#### TEXTE

C’est ainsi que l’ultra-radicalisme a interprété et appliqué la liberté religieuse dans le canton de Vaud. Il faut cependant ajouter que son dernier décret est resté en partie lettre morte. Déjà précédemment l’opinion publique, y compris celle des radicaux modérés, s’était prononcée contre ces persécutions ; pour emporter la loi, le conseil d’état dut en faire une question de cabinet. Ne voulant pas s’exposer à être désavoué, le gouvernement l’a rarement appliquée. En général, la majorité compacte de 1845 est en dissolution, et l’on voit reparaître dans le pays de Vaud des élémens libéraux conservateurs qui gagnent du terrain.
En 1846, la république de Genève avait subi, par une révolution qui se fit aussi au cri d’à bas les jésuites, le triste sort du canton de Vaud : le seul résultat positif de ce mouvement a été de donner une dictature de fait à M. James Fazy, président du nouveau gouvernement. Sans se laisser aller à des persécutions personnelles comme celles que nous venons de signaler dans le canton de Vaud, M. Fazy n’en a pas travaillé moins ardemment à briser toutes les institutions antirévolutionnaires de Genève ; pour se maintenir, il a fomenté la jalousie entre la ville réformée de Genève et la population catholique du territoire annexé à la ville en 1815 ; il a pour point d’appui et corps de réserve un parti ultra-radical qui se recrute dans la population de la ville : il est le seul chef politique en Suisse qui n’ait tenu aucun compte de la position particulière de son pays vis-à-vis de l’Europe ; il a sans cesse fait l’opposition la plus hostile à la marche des nouvelles autorités fédérales. Genève avait autrefois à sa tête des magistrats dont l’unique gloire était de se vouer à la chose publique ; M. Fazy, non content de ses appointemens, considérables pour un magistrat d’un canton suisse (6,000 francs), vient de se faire décréter une dotation de terrain d’une valeur de 2 à 300,000 francs au moment où les comptes de la petite république révèlent un déficit énorme. Cette dotation contraste singulièrement avec le refus de la pension de 2,000 francs qui devait être accordée au général Dufour après trente ans d’honorables services. Le parti libéral conservateur, assez fort néanmoins à Genève pour disputer, il y a quelques mois, la victoire au parti radical sur le terrain des élections générales, et qui, sans une pression scandaleuse, l’aurait infailliblement emporté, a eu le tort de se laisser décourager par cette défaite. Tôt ou tard il reprendra certainement l’avantage.

########

## EXERCICE ÉCRIT 1
D’après le texte, à qui devait être accordée la pension de 2,000 francs qui a été refusée ?
## EXERCICE ÉCRIT 2
Reprenez le passage du texte qui s’ouvre sur les mots « C’est ainsi que » et se clôt sur « gagnent du terrain. », en renommant « conseil d’état » en « gouvernement cantonal ».

#### DONNÉES FOURNIES

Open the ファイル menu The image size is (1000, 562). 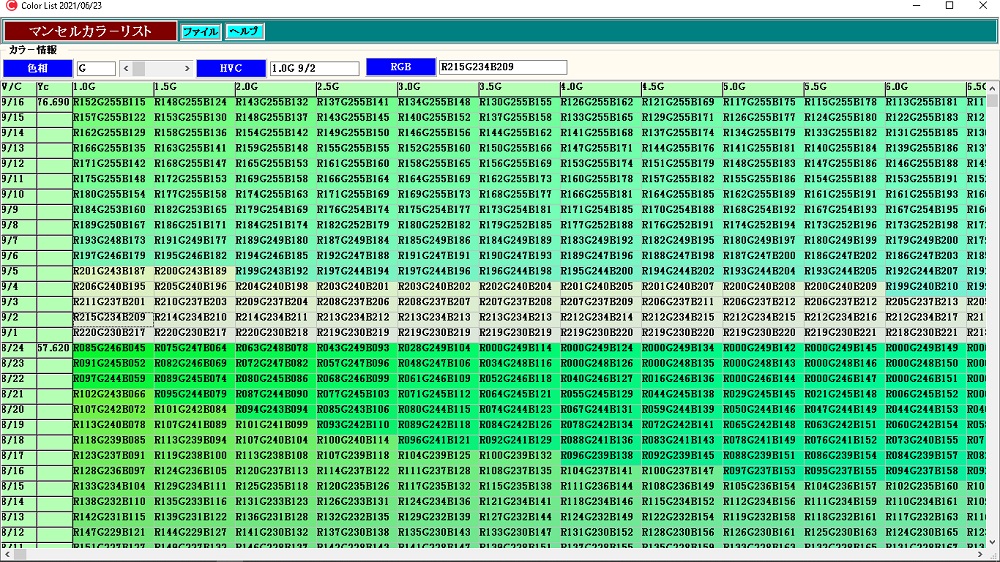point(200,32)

########
#### DONNÉES FOURNIES

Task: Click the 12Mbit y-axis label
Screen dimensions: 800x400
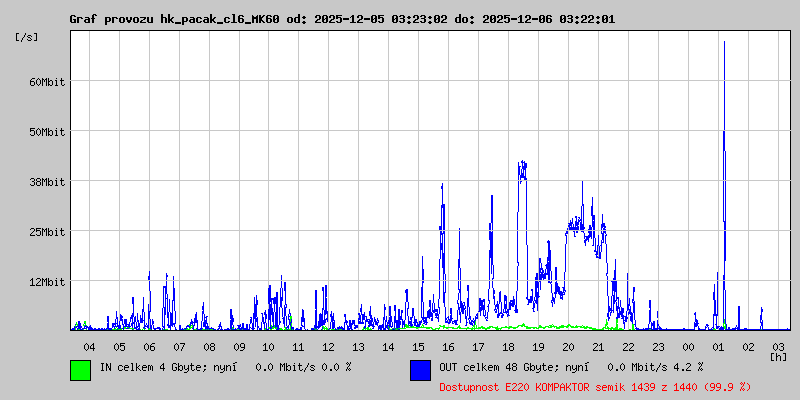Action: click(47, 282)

########

## RÉSULTAT 1
Au général Dufour.

## RÉSULTAT 2
C’est ainsi que l’ultra-radicalisme a interprété et appliqué la liberté religieuse dans le canton de Vaud. Il faut cependant ajouter que son dernier décret est resté en partie lettre morte. Déjà précédemment l’opinion publique, y compris celle des radicaux modérés, s’était prononcée contre ces persécutions ; pour emporter la loi, le gouvernement cantonal dut en faire une question de cabinet. Ne voulant pas s’exposer à être désavoué, le gouvernement l’a rarement appliquée. En général, la majorité compacte de 1845 est en dissolution, et l’on voit reparaître dans le pays de Vaud des élémens libéraux conservateurs qui gagnent du terrain.